I'd like to understand the Taylor expansion (second order) of the function $L(q,\dot{q}) = \frac{1}{2} \dot{q} \cdot A(q) \dot{q}-V(q,\dot{q})$, where $A$ is the mass matrix and $V$ is of the form $V(q,\dot{q}) = V_0(q) + a(q)\cdot \dot{q}$. Here $q,\dot{q}$ represent the lagrangian coordinates and velocity.
Let $q_0$ be a configuration of equilibrium, i.e $\frac{\partial V_0}{\partial q}(q_0) = 0$.
It should be true that $$L_0(q,\dot{q}) = \frac{1}{2} \dot{q} \cdot A(q_0) \dot{q} - V_0(q_0) - \frac{1}{2}(q-q_0)\cdot V''(q_0)(q-q_0)- [a(q_0)+\frac{\partial a}{\partial q}(q_0)(q-q_0)]\cdot \dot{q}$$
Is the Taylor expansion until the second order of the function $L$ cited before.
What I don't get are the $\dot{q}$ multiplyng $A(q_0)$, since Taylor in two variables I remember, should be $f(x,y) = f(a,b) +\frac{\partial f}{\partial x}(a,b)(x-a) + \frac{\partial f}{\partial y}(a,b)(y-b)$. Is this really a Taylor exapansion in two variables around $(q_0,0)$ ? Why $\dot{q}$ does even appear ? It seems more like a Taylor expansion around $q_0$ keeping $\dot{q}$ variable, but I don't if this is possible.

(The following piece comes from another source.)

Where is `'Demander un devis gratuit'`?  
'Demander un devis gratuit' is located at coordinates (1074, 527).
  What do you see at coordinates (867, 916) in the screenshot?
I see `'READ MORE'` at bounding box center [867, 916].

Any help would be appreciated.
Take: $$f(x,y) := \frac{1}{2}x^{T}A(y)x - V(x,y) = \frac{1}{2}x^{T}A(y) - V_{0}(y) -a(y)\cdot x$$ Then, taking $(x,y) = (\dot{q},q_{0})$, the first term becomes: $$f(\dot{q},q_{0}) = \frac{1}{2}\dot{q}^{T}A(q_{0})\dot{q} -V_{0}(q_{0})-a(q_{0})\cdot \dot{q}.$$